Supplied records:
= = = =

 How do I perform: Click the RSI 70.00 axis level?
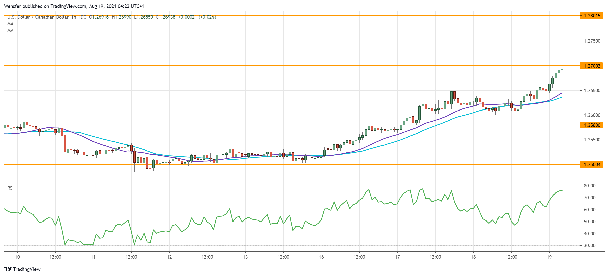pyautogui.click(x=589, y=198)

= = = =

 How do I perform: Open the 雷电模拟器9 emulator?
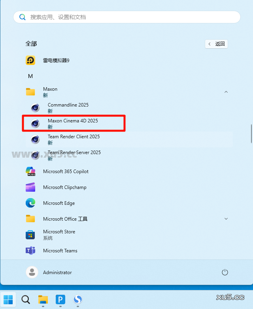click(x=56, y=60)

= = = =

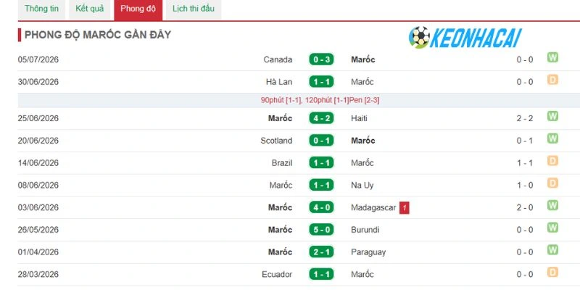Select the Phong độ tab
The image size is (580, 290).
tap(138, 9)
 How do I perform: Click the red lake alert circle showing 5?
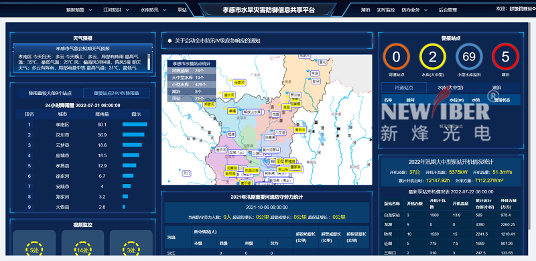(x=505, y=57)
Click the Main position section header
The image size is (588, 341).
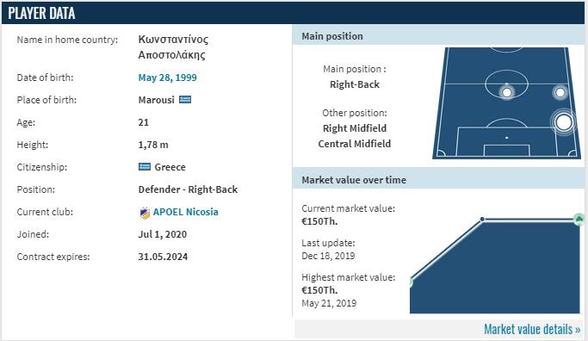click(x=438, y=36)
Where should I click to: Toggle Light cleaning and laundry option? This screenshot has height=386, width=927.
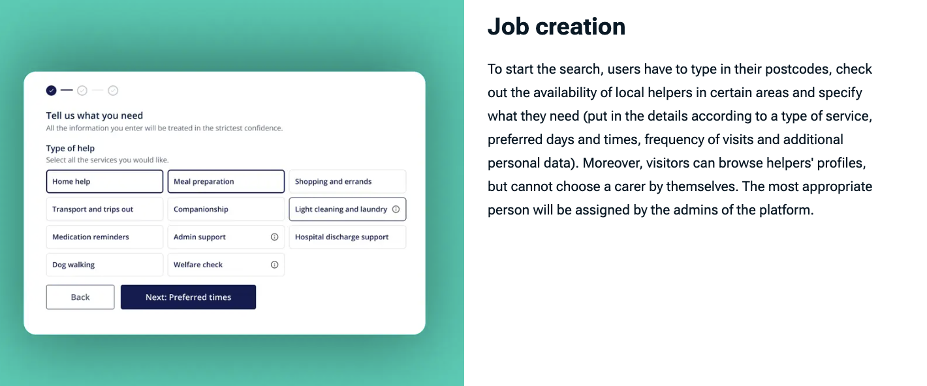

= = = =

What you are asked to do:
Turn the entries starting with the line that contains "Click the Main position section header" and going on through the line that contains "Where should I" into a Markdown table with the columns Row and Line, skipping any blank lines. Leave the pictures out of the table.

Written solution:
| Row | Line |
|---|---|
| 1 | Click the Main position section header |
| 2 | The image size is (588, 341). |
| 3 | click(x=438, y=36) |
| 4 | Where should I click to: Toggle Light cleaning and laundry option? This screenshot has height=386, width=927. |